L’Espace de l’Art Concret est doté d’une collection d’art abstrait, unique en France, la Donation Albers-Honegger. C’est autour et dans un château du XVIe siècle que l’on peut explorer les multiples tendances de l’abstraction géométrique grâce à deux collectionneurs passionnés. Découvrons comment ce projet culturel, artistique et éducatif s’est développé.
Dans un vaste jardin de 3 hectares confié à l’architecte paysagiste Gille Clément, l’espace de l’Art Concret (EAC). se déploie sur trois bâtiments : les expositions temporaires au premier étage du château de la famille de Grasse, la collection permanente dans un bâtiment contemporain d’un vert pistache qui détonne dans le paysage (architectes Annette Gigon et Mike Guyer) et en contrebas de l’esplanade du château, un autre édifice (architecte Marc Barani) qui accueille les ateliers pédagogiques.
C’est en 1989 que la ville de Mouans-Sartoux a acquis le château pour en faire un lieu culturel. L’artiste zurichois Gottfried Honegger proposa alors à la municipalité d’en faire un centre d’art autour d’une collection privée unique au monde et mise à disposition du lieu. En 1990, l’eac. était né, investi d’une mission éducative pour promouvoir l’art contemporain et plus spécifiquement l’art concret.
« L’art concret prend forme avec l’aide de la couleur, de l’espace, de la lumière, du mouvement. C’est ainsi qu’il se concrétise. » Manifeste de l’Art concret groupe fondé en 1930.
Gottfried Honegger et sa femme Sybil Albers ont constitué une immense collection et fait le pari avec l’eac., de placer l’art au cœur de la vie. Le choix du nom « espace » révèle la volonté de mettre l’éducation du regard et l’ouverture au plus grand nombre au centre de ses missions.
C’est ainsi qu’en 1998, un lieu dédié à l’accueil des jeunes venus de tous horizons s’est ouvert pour des ateliers pédagogiques.
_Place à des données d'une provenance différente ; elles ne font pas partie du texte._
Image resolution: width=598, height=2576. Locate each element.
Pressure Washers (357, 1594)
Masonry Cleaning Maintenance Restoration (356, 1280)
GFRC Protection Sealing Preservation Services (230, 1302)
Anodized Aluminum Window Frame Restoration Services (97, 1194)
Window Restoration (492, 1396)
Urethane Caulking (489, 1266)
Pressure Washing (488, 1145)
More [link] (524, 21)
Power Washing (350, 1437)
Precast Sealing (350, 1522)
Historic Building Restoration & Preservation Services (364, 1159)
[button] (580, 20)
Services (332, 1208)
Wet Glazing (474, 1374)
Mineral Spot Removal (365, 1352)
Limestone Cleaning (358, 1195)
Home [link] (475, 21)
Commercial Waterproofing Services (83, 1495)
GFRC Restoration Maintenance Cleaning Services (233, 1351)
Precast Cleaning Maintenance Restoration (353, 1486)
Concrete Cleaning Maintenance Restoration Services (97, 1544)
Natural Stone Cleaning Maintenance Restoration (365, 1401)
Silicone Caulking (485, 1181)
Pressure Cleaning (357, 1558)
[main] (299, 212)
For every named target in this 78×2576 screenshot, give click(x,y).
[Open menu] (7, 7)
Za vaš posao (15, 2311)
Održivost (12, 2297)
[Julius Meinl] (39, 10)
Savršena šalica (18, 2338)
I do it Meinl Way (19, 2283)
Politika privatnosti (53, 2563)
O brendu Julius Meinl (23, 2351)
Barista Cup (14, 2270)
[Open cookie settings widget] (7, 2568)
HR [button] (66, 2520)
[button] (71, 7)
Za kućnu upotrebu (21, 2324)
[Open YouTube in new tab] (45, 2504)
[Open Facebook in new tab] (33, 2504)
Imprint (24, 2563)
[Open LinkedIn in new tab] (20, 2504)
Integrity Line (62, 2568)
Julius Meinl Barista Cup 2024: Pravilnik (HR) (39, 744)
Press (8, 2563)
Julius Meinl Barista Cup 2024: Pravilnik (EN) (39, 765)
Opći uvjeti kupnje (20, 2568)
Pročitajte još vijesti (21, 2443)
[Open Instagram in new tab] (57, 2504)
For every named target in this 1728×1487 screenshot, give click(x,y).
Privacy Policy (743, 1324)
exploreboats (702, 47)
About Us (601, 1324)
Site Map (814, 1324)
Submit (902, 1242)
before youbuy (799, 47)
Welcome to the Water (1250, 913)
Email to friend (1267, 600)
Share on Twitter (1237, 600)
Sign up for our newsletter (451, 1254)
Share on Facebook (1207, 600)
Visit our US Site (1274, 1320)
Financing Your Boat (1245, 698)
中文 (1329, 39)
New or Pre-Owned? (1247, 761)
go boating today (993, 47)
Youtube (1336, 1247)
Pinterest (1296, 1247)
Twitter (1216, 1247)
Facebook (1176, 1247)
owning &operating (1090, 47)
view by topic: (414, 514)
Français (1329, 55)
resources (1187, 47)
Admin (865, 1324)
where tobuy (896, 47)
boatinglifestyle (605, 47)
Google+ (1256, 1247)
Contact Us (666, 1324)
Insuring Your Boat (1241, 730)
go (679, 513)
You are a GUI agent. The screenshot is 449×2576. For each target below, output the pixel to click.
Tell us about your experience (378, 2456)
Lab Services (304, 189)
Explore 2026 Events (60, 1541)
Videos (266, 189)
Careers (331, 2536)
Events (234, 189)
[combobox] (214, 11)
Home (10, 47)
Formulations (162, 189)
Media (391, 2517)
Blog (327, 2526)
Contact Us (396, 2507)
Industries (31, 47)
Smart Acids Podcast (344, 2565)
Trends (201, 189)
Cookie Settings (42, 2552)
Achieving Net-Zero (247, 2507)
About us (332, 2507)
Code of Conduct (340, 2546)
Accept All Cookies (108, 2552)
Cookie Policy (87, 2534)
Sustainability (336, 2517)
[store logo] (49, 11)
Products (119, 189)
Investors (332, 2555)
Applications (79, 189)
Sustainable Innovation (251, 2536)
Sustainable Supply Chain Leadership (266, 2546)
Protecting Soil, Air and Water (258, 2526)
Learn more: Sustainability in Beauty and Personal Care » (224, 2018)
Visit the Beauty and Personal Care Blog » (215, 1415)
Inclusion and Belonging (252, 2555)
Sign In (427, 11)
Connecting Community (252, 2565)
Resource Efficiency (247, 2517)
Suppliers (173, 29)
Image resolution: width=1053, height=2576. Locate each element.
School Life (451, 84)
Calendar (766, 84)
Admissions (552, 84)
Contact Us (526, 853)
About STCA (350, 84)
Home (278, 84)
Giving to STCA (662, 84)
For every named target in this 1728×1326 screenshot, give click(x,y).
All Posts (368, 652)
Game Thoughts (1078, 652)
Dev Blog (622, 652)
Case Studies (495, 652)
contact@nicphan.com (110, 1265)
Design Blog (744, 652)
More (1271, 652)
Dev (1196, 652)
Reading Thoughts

Jusqu’en 2000, ils ont donc permis au public d’accéder à leur collection au premier étage du château puis on fait le choix de la donner à l’Etat français.
D’autres artistes (Aurélie Némours, Bernar Venet, Laurent Saksik …) ont également fait une donation et ce sont aujourd’hui 621 œuvres qui sont abrités dans un nouveau bâtiment construit pour l’occasion.
Trois espaces donc et trois missions complémentaires : conservation et valorisation de la collection Albers-Honeger, recherche autour d’expos temporaires, éducation et sensibilisation à l’art d’aujourd’hui pour la jeunesse.
« Pour nous, c’est un lieu de rencontre, un lieu de discussion (…). Nous voulons inviter un monde aujourd’hui passif, muet, résigné, à devenir actif, responsable et créatif. »
Si le cœur de la collection s’est construit autour des grands noms de l’art concret suisse (Max Bill, Richard-Paul Lohse, Camille Graeser, Gottfried Honegger) et français (Bernard Aubertin, Jean-François Dubreuil, François Morellet, Aurélie Nemours), elle est aussi composée d’œuvres abstraites européennes depuis 1900 (Augusto Giacometti, Georges Vantongerloo, Sonia Delaunay, Frantisek Kupka). Les principaux acteurs du minimalisme et de l’art conceptuel sont représentés dans le fonds permanent (Joseph Beuys, Daniel Buren, Alan Charlton, Richard Long …) mais on trouve également la présence d’artistes liés à l’Arte Povera (Manzoni), au mouvement support-surface (Claude Viallat) ou encore au Nouveau Réalisme (Tinguely) qui témoignent de l’esprit visionnaire des deux collectionneurs.
En 2008, l’EAC. a reçu le « Prix européen du projet culturel » par la Fondation Européenne de la Culture « Pro Europa », pour l’inscription européenne de son projet ainsi que son engagement en faveur de l’éducation artistique et en 2020, le « Label Centre d’Art Contemporain d’Intérêt National » du Ministère de la Culture.
Petit plus : L’eac. propose une fois par mois des visites en francais/anglais (« Practice your english « ) et tous les jours d’ouverture des « Visites Flash » autour d’une œuvre, de l’architecture, d’un artiste, d’une salle d’exposition.